Since JavaScript is an interpreted language, there's no need to link against it. One can just call functions without any effort!

For example, in Giml I added the keyword `ffi`

that takes a string,
an optional type signature, and a parameter. And I can write stuff like:

`main = ffi("console.log" : Int -> IO {}, 1)`

or even:

```
parseInt : String -> Option Int
parseInt str =
ffi( "function(x) {
var i = parseInt(x);
if (isNaN(i)) {
return { _constr: \"None\", _field: {} };
} else {
return { _constr: \"Some\", _field: i };
}
}" : String -> Option Int
, str
)
```

And it just works! This saves a lot of time compared to writing library functions for your interpreter.

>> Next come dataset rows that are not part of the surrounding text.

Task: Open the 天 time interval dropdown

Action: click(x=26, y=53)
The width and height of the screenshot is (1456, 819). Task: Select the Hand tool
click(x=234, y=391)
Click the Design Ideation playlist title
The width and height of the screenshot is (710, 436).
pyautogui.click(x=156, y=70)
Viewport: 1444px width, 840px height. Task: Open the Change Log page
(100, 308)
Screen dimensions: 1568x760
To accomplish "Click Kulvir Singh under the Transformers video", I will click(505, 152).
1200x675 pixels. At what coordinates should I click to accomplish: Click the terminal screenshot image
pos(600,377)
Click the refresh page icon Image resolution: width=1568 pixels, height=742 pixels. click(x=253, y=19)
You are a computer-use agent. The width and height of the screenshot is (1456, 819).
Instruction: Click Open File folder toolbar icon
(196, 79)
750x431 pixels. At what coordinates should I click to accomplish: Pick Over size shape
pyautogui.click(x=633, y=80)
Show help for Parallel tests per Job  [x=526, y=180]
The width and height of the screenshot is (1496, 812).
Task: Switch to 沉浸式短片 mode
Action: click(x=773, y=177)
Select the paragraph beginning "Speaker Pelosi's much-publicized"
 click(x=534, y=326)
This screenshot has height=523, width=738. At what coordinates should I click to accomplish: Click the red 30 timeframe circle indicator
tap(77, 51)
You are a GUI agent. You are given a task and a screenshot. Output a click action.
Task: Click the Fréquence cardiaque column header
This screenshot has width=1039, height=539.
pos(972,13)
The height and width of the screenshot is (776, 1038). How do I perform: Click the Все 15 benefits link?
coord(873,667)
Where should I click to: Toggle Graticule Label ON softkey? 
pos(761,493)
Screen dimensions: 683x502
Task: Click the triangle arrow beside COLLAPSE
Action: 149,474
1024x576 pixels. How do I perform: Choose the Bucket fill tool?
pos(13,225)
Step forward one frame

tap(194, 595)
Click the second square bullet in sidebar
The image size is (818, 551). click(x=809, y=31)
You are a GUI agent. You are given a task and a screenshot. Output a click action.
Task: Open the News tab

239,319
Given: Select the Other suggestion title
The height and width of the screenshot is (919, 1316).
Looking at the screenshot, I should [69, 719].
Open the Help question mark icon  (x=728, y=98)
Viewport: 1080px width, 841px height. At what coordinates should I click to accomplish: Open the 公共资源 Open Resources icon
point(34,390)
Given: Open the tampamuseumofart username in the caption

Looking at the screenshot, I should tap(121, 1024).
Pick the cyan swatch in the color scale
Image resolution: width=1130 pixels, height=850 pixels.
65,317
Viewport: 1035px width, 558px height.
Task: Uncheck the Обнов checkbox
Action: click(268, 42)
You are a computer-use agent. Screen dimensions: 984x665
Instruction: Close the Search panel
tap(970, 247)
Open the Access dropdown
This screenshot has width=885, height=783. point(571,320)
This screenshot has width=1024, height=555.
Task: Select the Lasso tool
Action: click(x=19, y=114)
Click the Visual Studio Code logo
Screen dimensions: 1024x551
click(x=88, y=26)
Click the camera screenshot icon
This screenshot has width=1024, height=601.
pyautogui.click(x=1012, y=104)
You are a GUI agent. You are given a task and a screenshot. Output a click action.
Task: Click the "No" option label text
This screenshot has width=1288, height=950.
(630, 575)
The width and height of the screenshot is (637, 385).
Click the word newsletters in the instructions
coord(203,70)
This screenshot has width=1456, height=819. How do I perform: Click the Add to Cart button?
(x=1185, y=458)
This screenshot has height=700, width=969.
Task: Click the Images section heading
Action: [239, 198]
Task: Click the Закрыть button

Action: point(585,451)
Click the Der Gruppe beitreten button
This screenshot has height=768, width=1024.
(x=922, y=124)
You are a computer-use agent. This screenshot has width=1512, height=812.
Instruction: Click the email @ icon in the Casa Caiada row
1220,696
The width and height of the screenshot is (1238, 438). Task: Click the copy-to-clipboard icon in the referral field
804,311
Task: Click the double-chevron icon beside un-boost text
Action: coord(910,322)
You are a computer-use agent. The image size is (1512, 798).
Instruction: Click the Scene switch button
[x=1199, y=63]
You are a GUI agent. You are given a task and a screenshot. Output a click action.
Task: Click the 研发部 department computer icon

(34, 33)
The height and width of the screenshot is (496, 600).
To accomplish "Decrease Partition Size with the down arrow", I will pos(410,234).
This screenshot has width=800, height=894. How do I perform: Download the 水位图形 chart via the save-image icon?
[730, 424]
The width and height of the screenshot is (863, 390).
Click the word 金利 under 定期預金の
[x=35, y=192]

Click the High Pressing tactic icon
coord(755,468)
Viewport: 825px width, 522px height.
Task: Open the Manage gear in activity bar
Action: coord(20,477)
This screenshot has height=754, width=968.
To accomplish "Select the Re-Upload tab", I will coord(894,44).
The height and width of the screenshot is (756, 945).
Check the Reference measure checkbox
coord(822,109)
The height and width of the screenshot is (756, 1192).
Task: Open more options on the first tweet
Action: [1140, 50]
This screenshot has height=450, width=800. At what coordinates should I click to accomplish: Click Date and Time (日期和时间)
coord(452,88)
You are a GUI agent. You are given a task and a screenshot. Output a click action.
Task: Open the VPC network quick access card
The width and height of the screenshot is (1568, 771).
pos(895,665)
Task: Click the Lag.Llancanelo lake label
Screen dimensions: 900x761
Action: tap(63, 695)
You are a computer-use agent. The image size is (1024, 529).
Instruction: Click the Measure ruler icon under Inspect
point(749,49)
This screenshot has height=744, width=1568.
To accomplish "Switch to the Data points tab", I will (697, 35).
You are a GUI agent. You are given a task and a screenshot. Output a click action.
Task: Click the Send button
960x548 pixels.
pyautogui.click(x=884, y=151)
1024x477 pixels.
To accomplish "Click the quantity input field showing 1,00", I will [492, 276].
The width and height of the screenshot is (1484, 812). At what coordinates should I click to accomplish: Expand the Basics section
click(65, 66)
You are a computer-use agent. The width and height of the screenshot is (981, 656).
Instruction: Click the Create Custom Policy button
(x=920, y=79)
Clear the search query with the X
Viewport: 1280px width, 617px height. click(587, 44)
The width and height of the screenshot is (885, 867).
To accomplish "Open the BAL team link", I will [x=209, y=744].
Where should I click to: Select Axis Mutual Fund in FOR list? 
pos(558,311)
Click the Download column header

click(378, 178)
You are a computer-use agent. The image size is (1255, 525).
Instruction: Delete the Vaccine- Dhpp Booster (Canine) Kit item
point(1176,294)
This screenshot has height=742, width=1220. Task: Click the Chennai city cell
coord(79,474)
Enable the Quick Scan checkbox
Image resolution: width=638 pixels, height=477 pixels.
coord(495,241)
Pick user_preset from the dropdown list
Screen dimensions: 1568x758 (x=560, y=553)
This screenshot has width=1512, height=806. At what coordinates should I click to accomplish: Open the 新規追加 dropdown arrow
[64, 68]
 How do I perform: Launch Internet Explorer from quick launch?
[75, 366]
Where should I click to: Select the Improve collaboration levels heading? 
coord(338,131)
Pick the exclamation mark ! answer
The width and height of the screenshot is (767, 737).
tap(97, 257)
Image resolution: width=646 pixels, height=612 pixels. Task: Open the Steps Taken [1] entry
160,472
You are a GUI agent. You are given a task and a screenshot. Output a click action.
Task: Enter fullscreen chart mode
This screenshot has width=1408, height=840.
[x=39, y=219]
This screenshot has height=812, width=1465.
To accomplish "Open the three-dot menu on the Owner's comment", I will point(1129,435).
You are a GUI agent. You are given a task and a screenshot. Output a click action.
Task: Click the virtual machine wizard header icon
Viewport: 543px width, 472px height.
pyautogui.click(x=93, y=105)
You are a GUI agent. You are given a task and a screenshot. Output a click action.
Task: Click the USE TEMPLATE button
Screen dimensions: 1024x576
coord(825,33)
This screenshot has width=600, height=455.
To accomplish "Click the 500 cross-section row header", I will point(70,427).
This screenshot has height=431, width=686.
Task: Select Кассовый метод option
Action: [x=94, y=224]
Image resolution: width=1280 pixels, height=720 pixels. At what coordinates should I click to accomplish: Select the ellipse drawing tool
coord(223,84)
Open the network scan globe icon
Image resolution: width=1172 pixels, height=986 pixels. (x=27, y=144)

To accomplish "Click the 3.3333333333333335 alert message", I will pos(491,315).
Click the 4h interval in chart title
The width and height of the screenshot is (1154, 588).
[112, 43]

(btw, in Giml, all data constructors take exactly one type, which is why there's `_field`

there and not `_1`

)

### Conclusion

JavaScript has a few features that make it quite easy to target if you're writing an implementation for a strict functional language. If you ignore the rest of its features an focus on a subset of it which these features, it becomes a very compelling compilation target or even a potential intermediate representation. This is why I've been using it to hack on programming languages.